(Problem description): Extract the passage from the news article on the Santa Rosa immigration march below, beginning at the words "The event, organized" and stopping after the words "cross borders illegally.".

(Selected passage):
New voices draw parallels in plight of illegal immigrants
SR march unites county Jewish, Asian communities with Latinos
Last Modified: Thursday, May 1, 2008 at 3:32 a.m.
Sometime after lunch, when 12-year-old twins Levi and Sophie Gittleman complete this morning's standardized tests at their elementary school, their father, Rabbi George Gittleman, will pick them up to join thousands of others in today's pro-immigration rally and march through downtown Santa Rosa.
The event, organized by local immigrant rights groups, is expected to be one of many May 1 demonstrations across the country protesting federal immigration raids and international economic policies that they say push workers in impoverished countries to cross borders illegally.
Gittleman, who heads Congregation Shomrei Torah, Santa Rosa's reform Jewish synagogue, said he asked permission to take his kids out of school early.
"I want my kids to understand that this is part of being a Jew, to stand up for the rights of other people," he said.
It is the first year that Gittleman's congregation will participate in a rally that has in the past been dominated by issues related to Latino illegal immigrants. The rabbi drew parallels between the Jewish experience in history and that of Latino immigrants in the United States.
"We as Jews know what it's like to be discriminated, oppressed and scapegoated," he said. "It wasn't that long ago that it was our experience."
Another new voice in today's event will be that of the Sonoma County Chapter of Japanese American Citizens League.
Representatives of both groups said they are participating in the marches because the country's political quandary over illegal immigration affects everyone, not just the country's Latinos.

(Material provided):
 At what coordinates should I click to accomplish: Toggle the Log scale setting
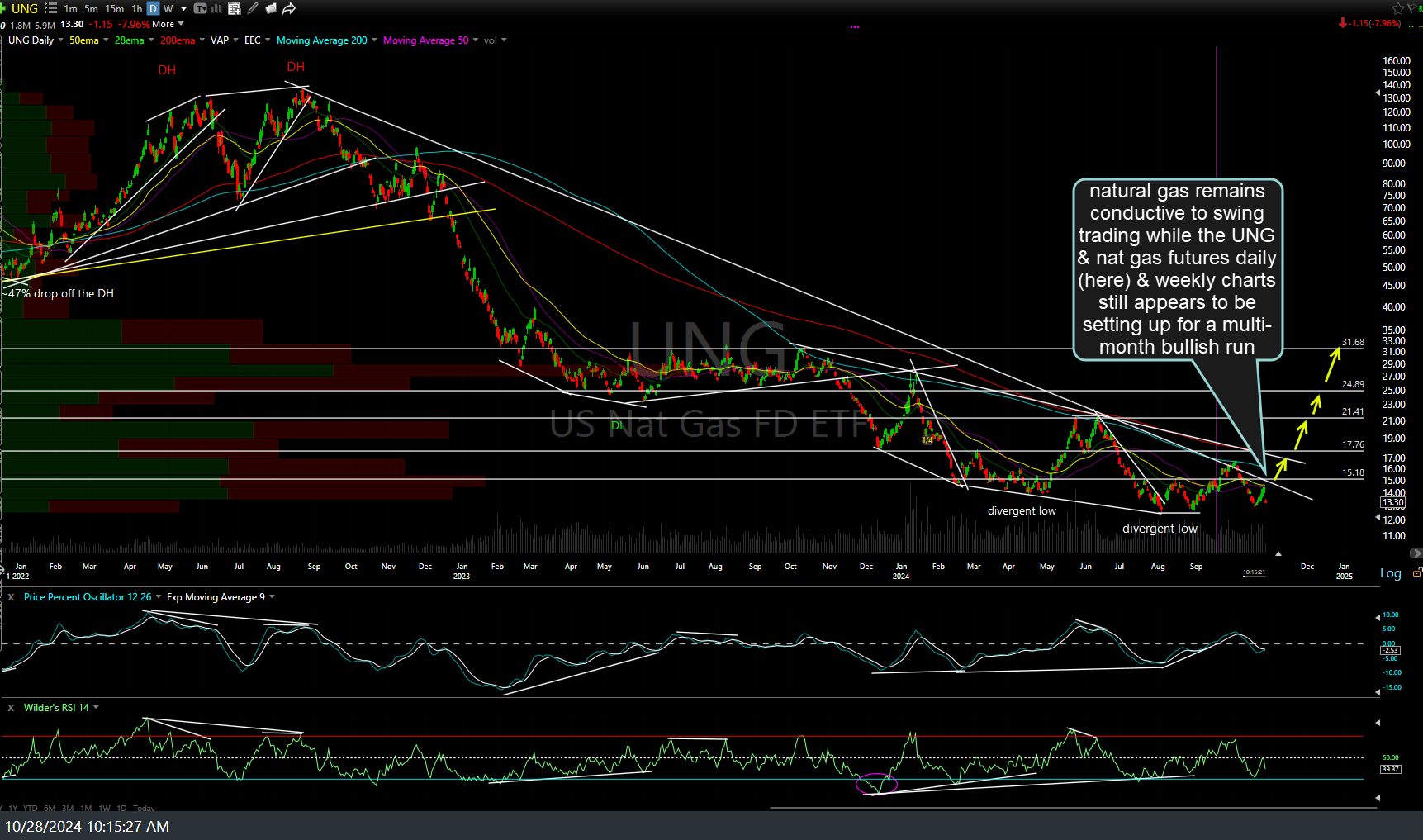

(Response for this exercise):
The event, organized by local immigrant rights groups, is expected to be one of many May 1 demonstrations across the country protesting federal immigration raids and international economic policies that they say push workers in impoverished countries to cross borders illegally.